That because 18 miles is hard does not negate the fact that 3 miles is hard. 3 miles is just hard for less time.
That pain is relative, but cookies are constant.
That Gu and Advil can be considered food groups.
What the underside of my naked nailbed looks like.
The difference between "good socks" and "bad socks."
That after 18 miles, anything is funny. Even pain. Sometimes especially pain.
That there are a lot of little tendons in my knee, and I need all of them to depress the clutch the day after a long run.
Ice is nice.
Every inch of the D&R towpath. In excruciating detail.
That most people think I am truly crazy when I tell them what I did with my day off.
That yes, you really can make a sandwich out of peanut butter and bacon. On toast.

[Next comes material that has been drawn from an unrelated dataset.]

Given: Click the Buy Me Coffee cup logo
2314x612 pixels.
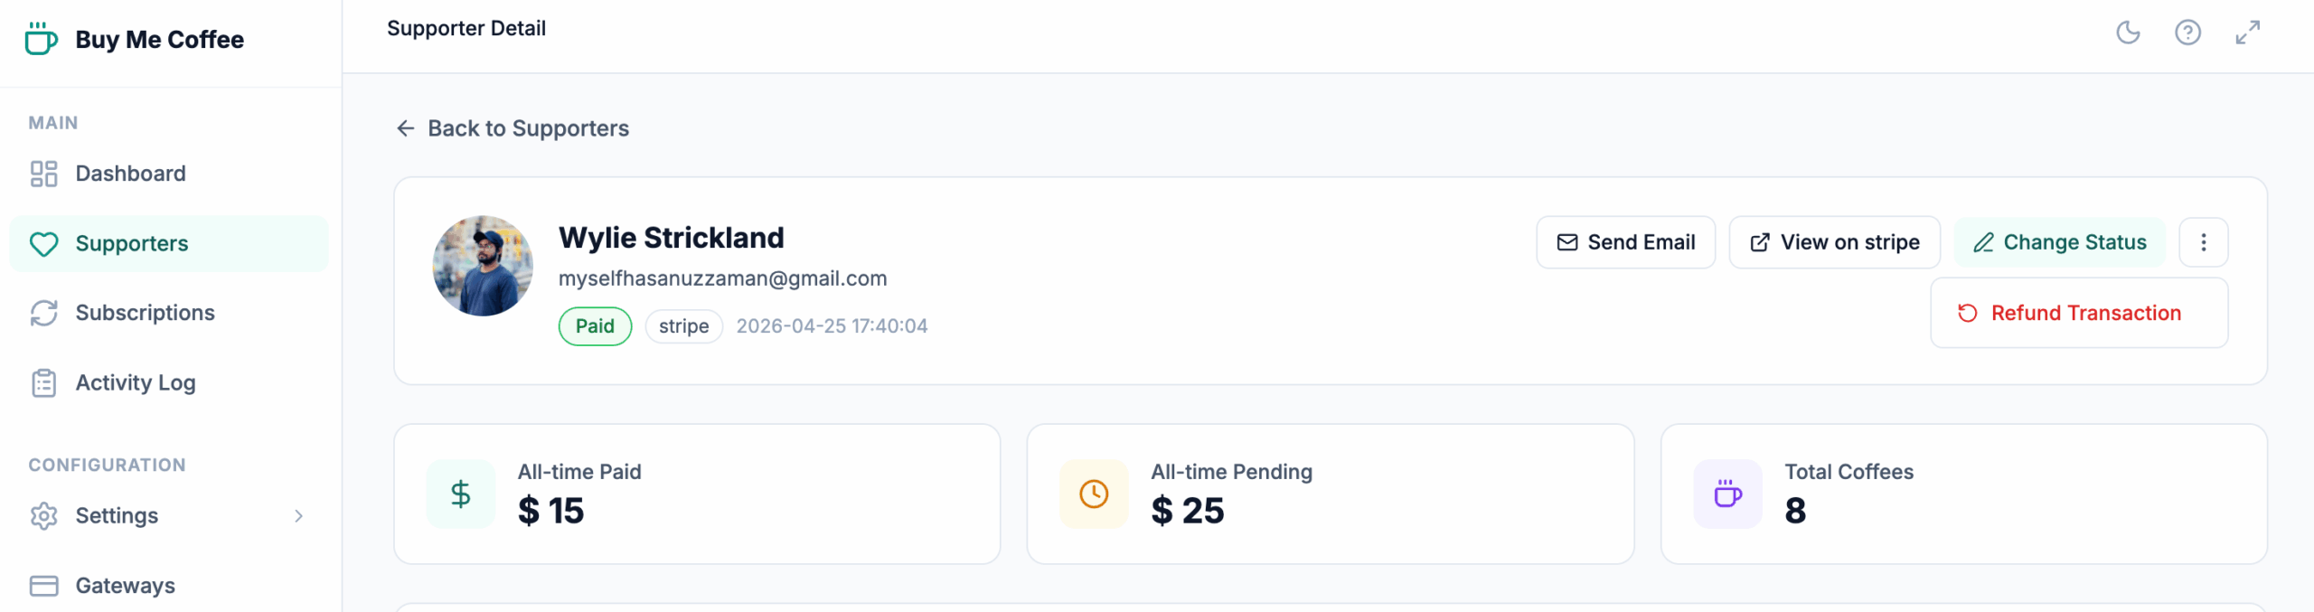Looking at the screenshot, I should (x=41, y=39).
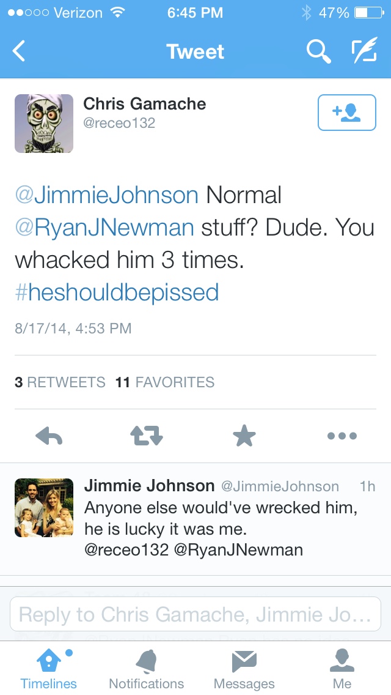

That what I thought was out of breath at mile 2 in March was really just getting warmed up.
If it's on your body, it can chafe.
That no matter how tired my legs get, I can still run with my chin. (Unlike my marathon-friend Kat, however, I cannot run on my chin.)
That I'm stronger than my husband thought I was. That I'm stronger than I thought I was. But I'm not stronger than my mom and dad thought I was.
That when I bitch and moan and groan about needing cookies, complete strangers will send them to me, because they're still my marathon-friends.
The guys at EMS lie. Nuun electrolyte tablets make you burp.
How to convert km/mi and calculate negative splits on the fly.
That fartlek is not a bodily function.
That it's possible to tell the weather without getting out of bed, by how your left knee feels.
And that I'm going home with some hardware. Oh yes I am.